» **Assigned task 1**: Using the VASt domain article, explain why the domain's name includes both "VAD1" and "StAR-related lipid transfer."
» **Assigned task 2**: According to the VASt domain article, what other domain do proteins containing the VASt domain carry in oomycetes?
» **Assigned task 3**: Write a continuation of the VASt domain article that picks up after its last sentence.

» **Page text**:
------------------------

Identifiers
- Symbol: VASt domain
- Pfam: PF16016
- InterPro: IPR031968

Available protein structures:
- Pfam: structures / ECOD
- PDB: RCSB PDB; PDBe; PDBj
- PDBsum: structure summary

= VAD1 analog of StAR-related lipid transfer =

VAD1 analog of StAR-related lipid transfer (VASt) is a steroidogenic acute regulatory protein‐related lipid transfer (StART)-like lipid-binding domain first identified in the vad1 (vascular associated death1) protein in Arabidopsis thaliana (mouse-ear cress ). Proteins containing these domains are found in eukaryotes and usually contain another lipid-binding domain, typically the GRAM domain and sometimes the C2 domain in plants and the integral peroxisomal membrane peroxin Pex24p domain in oomycetes.

==Structure==
The VASt domain structurally resembles a truncated form of a START domain, but with limited sequence similarity. While VASt is a member of the Bet v1-like superfamily, it is unclear if it evolved from the same ancestral domain as the START domain or is an example of convergent evolution.

------------------------

» **Information provided**:
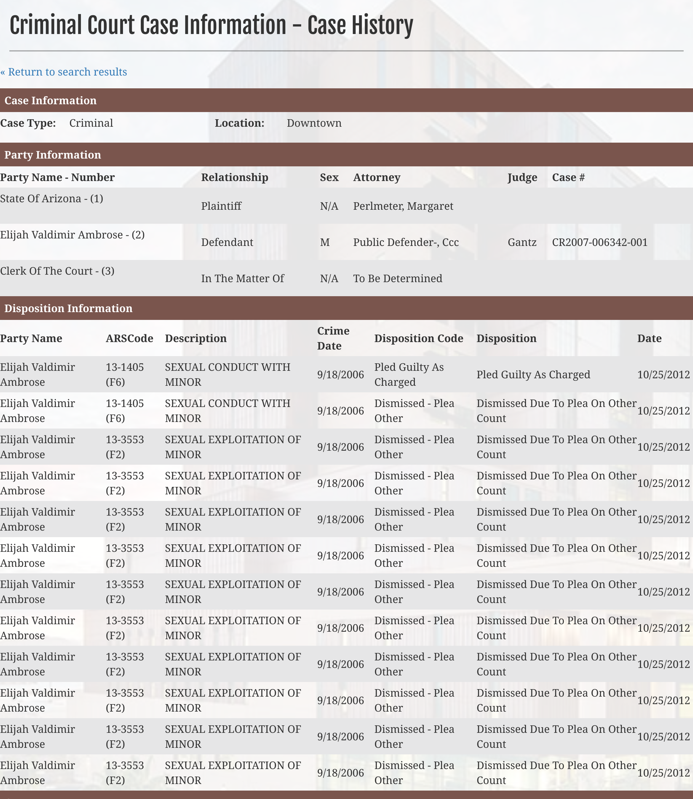Click the Return to search results link
693x799 pixels.
64,72
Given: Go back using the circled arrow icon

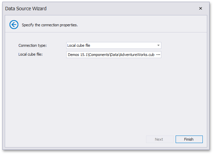Looking at the screenshot, I should tap(14, 25).
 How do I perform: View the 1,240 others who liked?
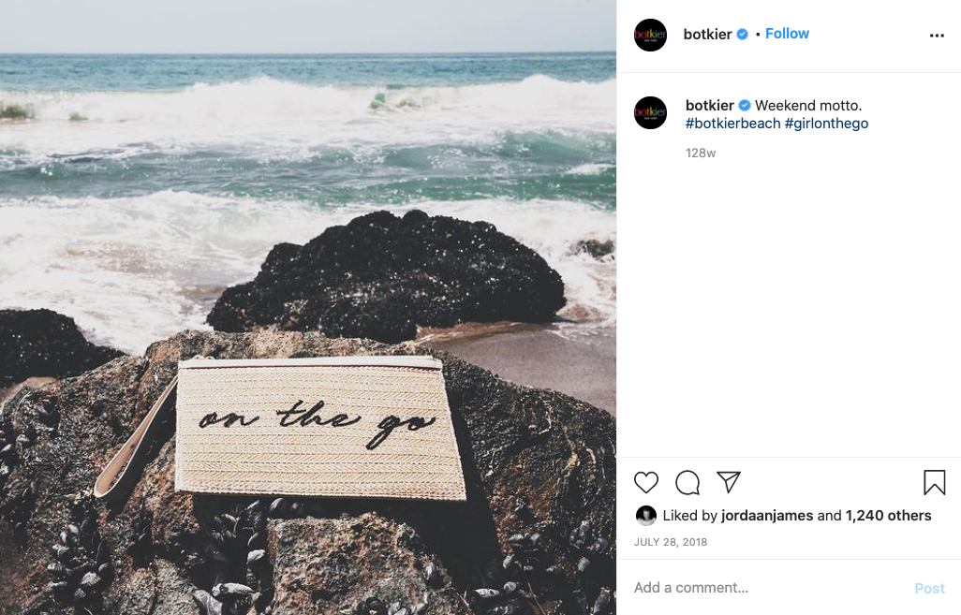click(x=889, y=516)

------------------------

» **Response box 1**: The domain was first identified in the vad1 (vascular associated death1) protein of Arabidopsis thaliana. It is also a lipid-binding domain that resembles the steroidogenic acute regulatory protein-related lipid transfer (StART) domain.

» **Response box 2**: In oomycetes, they carry the integral peroxisomal membrane peroxin Pex24p domain.

» **Response box 3**:
The domain is highly conserved across all eukaryotes and is typically present in only one copy in VASt domain-containing proteins. Like the START domain, the VASt domain consists of a helix-grip fold structure. The pocket formed is large enough to bind one lipid such as cholesterol, 25-hydroxycholesterol or ergosterol.

Analysis of the crystal structure of unbound and bound forms of VASt domains in lipid transfer proteins anchored at a membrane contact site (LAMs) from yeast revealed that the domain contains an accessible hydrophobic cavity." Upon sterol binding of the cavity, the entry point is closed or partially closed to the outside.

==Human proteins containing the VASt domain ==
The sole proteins containing this domain identified in human are GRAMD1A/Aster-A, GRAMD1B/Aster-B and GRAMD1C/Aster-C (with the VASt domain referred to as an Aster domain). These sterol transfer proteins together with GRAMD2A and GRAMD2B are LAM family proteins, although the latter two lack the VASt domain. Like LAM proteins, GRAMD1 proteins preferentially transfer sterols.